WANDAVISION (2021)

La Sorcière Rouge et l’androïde créé par Ultron revisitent les classiques de la télévision américaine dans cette série au concept très curieux…

WANDAVISION

 

2021 – USA

 

Créée par Jac Schaeffer

 

Avec Elizabeth Olsen, Paul Bettany, Teyonah Parris, Kat Dennings, Randall Park, Kathryn Hahn, Josh Stamberg, Evan Peters, Jett Klyne, Julian Hilliard

 

THEMA SUPER-HÉROS I CINÉMA ET TÉLÉVISION I SAGA MARVEL CINEMATIC UNIVERSE

Si l’univers Marvel avait su se décliner avec un certain succès sur la plateforme Netflix grâce à des séries de la trempe de Daredevil, Jessica Jones et Luke Cage, la maison des Avengers possède en 2021 sa propre major, Marvel Studios, et un nouveau canal de diffusion sur mesure, Disney+. Pour marquer le coup et lancer officiellement la phase IV du Marvel Cinematic Universe sur les petits écrans avant son prolongement au cinéma, il fallait frapper fort. Choisir comme personnage principal de ce nouveau show Wanda Maximoff, alias la Sorcière Rouge, une anti-héroïne tragique, incontrôlable et incroyablement puissante, laissait imaginer un programme spectaculaire et explosif se hissant à la hauteur des films du MCU tout en s’inscrivant immédiatement après les événements décrits dans Avengers Endgame. Or WandaVision nous prend totalement par surprise avec son concept fou et culotté. Image au format 4/3, situations comiques, rires enregistrés, coupures publicitaires : la série prend la forme inattendue d’une parodie frontale des sitcoms les plus populaires de la télévision américaine depuis la fin des années 50. I Love Lucy, The Dick Van Dyke Show, Ma sorcière bien aimée, The Brady Bunch, Sacrée famille, Malcolm ou Modern Family sont tour à tour revisités sous l’angle du pastiche. Voilà un parti pris pour le moins surprenant.

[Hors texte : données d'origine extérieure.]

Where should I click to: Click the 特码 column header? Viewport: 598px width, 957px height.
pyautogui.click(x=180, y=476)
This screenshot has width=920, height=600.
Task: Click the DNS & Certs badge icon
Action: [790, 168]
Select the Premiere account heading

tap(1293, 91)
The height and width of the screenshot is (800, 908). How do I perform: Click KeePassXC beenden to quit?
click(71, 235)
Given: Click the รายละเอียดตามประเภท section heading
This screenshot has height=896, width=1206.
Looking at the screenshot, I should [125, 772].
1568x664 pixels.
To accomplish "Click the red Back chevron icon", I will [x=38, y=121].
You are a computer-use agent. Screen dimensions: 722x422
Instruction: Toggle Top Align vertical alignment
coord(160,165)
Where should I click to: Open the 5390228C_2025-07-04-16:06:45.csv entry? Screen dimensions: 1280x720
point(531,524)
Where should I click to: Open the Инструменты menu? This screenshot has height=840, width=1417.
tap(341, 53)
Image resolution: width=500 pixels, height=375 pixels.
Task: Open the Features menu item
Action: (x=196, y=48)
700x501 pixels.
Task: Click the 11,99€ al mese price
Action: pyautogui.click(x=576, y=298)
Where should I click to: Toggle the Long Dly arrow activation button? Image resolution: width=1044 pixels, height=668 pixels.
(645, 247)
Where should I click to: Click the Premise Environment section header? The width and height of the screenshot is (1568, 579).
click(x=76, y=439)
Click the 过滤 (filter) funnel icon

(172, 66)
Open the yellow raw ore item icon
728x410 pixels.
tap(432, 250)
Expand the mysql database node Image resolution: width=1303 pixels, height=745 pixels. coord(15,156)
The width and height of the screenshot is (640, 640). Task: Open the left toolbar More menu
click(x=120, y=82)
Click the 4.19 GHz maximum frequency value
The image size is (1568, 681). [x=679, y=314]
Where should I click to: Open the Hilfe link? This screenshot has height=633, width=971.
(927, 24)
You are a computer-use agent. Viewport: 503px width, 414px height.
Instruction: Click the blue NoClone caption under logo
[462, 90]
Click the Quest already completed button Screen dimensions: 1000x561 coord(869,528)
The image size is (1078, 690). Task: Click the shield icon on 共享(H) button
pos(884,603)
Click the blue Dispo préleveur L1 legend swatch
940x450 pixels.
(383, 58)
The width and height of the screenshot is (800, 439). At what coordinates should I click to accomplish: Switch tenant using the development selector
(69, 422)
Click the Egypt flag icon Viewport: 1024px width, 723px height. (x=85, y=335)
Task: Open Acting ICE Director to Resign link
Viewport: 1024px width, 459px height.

Mais WandaVision ne s’arrête pas là. Parfois, le temps de furtives parenthèses déstabilisantes, la bizarrerie s’invite de manière inquiétante dans l’univers aseptisé des sitcoms et le rire s’interrompt – l’un des personnages est soudain pris d’un malaise, un objet anachronique fait son apparition, une interférence radio énigmatique se fait entendre – avant que la comédie reprenne son cours comme si de rien n’était. Ces basculements insidieux de l’euphorie vers le malaise ne sont pas sans rappeler le court-métrage culte Too Many Cooks de Casper Kelly ou même le David Lynch de Blue Velvet qui cachait sous le gazon en Technicolor des jolies banlieues américaines des insectes s’entredévorant et des mafieux malsains. Tout finit par s’expliquer en cours de route, le scénario à tiroirs de WandaVision ouvrant une brèche qui permet aux téléspectateurs d’appréhender soudain le récit sous forme d’une double narration parallèle, avec en filigrane ce qui ressemble à un hommage à Pleasantville et au Truman Show.

Un poison nommé Wanda

Dans le rôle du couple modèle naïf que forment Wanda et Vision, Elizabeth Olsen et Paul Bettany démontrent un fort potentiel comique, la série n’hésitant pas au fil de ses épisodes à cligner de l’œil tous azimuts (l’épisode spécial Halloween dans lequel les héros portent des costumes reprenant fidèlement la coupe excessive et les couleurs flashy de leurs modèles tels qu’ils furent dessinés dans les années 60 par Jack Kirby et John Buscema, ou encore l’intervention d’Evan Peters qui incarnait Quicksilver dans la saga X-Men). Mais le drame finit par s’immiscer dans ce monde trop aseptisé pour être vrai, le poison qui s’insinue dans l’âme tourmentée de Wanda contaminant bientôt tout son entourage. Dommage que le dernier acte de cette série en neuf épisodes finisse par gâcher la fête, s’affublant de multiples rebondissements qui amenuisent la force du concept premier, avec l’intervention d’un nouvel antagoniste franchement grotesque qu’on croirait issu d’un sous-Harry Potter. À cette réserve près, WandaVision reste une excellente surprise, pavant la voie des événements décrits dans Doctor Strange in the Multiverse of Madness.